The use of transformed IMR90 cell model to identify the potential extra-telomeric effects of hTERT in cell migration and DNA damage response
1 Department of Biochemistry, Yong Loo Lin School of Medicine, National University of Singapore, Block MD4, Level 1, 5 Science Drive 2, Singapore 117545, Singapore
2 Gene Regulation Laboratory, Genome Institute of Singapore, Singapore, Singapore
3 National University Cancer Institute of Singapore (NCIS), Singapore, Singapore
BMC Biochemistry 2014, 15:17 doi:10.1186/1471-2091-15-17Published: 7 August 2014
Human telomerase reverse transcriptase (hTERT), the catalytic subunit of telomesase, is responsible for telomere maintenance and its reactivation is implicated in almost 90% human cancers. Recent evidences show that hTERT is essential for neoplastic transformation independent of its canonical function. However, the roles of hTERT in the process remain elusive. In the current work, we explore the extra-telomeric role of hTERT in the neoplastic transformation of fibroblast IMR90.
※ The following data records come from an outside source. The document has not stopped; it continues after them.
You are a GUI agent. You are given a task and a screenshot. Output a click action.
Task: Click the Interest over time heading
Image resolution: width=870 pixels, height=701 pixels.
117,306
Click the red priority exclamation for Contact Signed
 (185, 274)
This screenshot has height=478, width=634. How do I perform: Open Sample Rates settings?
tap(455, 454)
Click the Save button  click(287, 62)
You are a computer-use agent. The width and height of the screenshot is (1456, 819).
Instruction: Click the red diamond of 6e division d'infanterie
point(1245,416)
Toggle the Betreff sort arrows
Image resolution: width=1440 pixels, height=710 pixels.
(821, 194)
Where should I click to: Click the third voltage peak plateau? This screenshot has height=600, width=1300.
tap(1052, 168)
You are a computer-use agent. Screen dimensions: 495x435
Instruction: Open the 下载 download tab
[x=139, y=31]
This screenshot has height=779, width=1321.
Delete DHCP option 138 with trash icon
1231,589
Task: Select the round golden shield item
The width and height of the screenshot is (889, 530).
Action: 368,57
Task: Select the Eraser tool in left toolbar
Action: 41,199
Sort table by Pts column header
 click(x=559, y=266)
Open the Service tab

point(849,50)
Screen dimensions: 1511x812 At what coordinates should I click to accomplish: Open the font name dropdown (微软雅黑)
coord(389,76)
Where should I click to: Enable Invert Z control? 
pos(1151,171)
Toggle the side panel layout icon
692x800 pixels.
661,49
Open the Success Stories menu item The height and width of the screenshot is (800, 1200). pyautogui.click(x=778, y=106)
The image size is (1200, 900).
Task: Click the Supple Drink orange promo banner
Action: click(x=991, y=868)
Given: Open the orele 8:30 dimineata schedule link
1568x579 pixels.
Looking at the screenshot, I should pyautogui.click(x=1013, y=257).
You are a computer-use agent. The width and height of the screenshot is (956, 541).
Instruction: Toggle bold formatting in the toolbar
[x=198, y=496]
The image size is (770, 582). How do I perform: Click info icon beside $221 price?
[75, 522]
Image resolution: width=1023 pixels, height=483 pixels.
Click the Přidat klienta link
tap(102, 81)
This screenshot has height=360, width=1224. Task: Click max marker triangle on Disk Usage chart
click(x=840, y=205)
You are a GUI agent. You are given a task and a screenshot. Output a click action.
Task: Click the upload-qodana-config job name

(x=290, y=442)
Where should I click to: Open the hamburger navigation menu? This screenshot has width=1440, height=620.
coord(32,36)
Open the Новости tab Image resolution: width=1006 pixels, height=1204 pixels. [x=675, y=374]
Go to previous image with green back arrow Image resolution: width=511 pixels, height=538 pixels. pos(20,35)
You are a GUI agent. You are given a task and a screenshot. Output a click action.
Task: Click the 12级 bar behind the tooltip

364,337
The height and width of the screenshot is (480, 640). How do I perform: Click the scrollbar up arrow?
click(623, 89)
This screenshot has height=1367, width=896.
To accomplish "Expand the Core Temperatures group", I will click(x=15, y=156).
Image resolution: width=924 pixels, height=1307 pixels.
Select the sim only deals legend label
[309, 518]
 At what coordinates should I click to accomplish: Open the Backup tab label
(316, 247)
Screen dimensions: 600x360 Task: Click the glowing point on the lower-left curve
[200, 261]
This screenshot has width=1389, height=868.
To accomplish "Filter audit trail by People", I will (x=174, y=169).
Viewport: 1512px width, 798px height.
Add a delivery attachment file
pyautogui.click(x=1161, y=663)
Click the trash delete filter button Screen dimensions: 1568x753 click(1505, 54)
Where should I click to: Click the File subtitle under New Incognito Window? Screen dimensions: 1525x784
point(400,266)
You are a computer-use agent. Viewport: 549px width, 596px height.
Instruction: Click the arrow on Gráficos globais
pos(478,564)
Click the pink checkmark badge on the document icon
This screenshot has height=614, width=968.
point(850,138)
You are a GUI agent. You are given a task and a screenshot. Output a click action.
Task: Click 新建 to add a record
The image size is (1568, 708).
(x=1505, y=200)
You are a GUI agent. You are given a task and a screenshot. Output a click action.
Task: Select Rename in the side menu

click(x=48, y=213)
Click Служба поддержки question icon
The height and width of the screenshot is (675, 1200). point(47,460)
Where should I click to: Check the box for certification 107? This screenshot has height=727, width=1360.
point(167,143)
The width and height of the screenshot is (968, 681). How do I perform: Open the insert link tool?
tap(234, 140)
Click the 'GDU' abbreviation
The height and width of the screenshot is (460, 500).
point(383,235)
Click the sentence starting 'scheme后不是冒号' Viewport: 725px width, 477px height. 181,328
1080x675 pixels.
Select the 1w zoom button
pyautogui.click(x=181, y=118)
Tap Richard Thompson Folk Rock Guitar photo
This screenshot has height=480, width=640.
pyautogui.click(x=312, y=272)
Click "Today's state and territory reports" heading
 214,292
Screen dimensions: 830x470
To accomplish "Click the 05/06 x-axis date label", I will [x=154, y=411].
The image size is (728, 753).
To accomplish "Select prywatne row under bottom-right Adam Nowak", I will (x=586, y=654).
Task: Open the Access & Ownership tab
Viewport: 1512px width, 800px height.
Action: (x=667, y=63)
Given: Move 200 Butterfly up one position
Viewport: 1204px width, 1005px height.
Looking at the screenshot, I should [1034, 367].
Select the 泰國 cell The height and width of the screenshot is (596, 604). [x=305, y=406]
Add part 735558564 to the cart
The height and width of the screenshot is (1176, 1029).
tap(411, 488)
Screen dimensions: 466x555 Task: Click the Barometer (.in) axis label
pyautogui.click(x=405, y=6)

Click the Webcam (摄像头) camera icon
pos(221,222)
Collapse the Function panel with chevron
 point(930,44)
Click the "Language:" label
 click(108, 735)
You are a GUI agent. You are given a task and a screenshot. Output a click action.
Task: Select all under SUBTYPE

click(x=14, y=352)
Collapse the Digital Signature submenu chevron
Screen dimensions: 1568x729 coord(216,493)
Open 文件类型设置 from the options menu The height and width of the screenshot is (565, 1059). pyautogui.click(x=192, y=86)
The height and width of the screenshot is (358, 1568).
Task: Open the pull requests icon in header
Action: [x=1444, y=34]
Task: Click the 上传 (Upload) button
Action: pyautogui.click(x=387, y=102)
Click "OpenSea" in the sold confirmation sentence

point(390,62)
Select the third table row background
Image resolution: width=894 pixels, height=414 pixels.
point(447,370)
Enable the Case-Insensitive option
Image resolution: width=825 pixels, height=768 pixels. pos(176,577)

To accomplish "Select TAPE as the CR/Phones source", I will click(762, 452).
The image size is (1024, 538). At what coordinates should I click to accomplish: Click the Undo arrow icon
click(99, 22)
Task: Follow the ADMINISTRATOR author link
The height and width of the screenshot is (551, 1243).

Here we established transformed IMR90 cells by co-expression of three oncogenic factors, namely, H-Ras, SV40 Large-T antigen and hTERT (RSH). The RSH-transformed cells acquired hallmarks of cancer, such as they can grow under anchorage independent conditions; self-sufficient in growth signals; attenuated response to apoptosis; and possessed recurrent chromosomal abnormalities. Furthermore, the RSH-transformed cells showed enhanced migration capability which was also observed in IMR90 cells expressing hTERT alone, indicating that hTERT plays a role in cell migration, and thus possibly contribute to their metastatic potential during tumor transformation. This notion was further supported by our microarray analysis. In addition, we found that Ku70 were exclusively upregulated in both RSH-transformed IMR90 cells and hTERT-overexpressing IMR90 cells, suggesting the potential role of hTERT in DNA damage response (DDR).
Collectively, our study revealed the extra-telomeric effects of hTERT in cell migration and DDR during neoplastic transformation.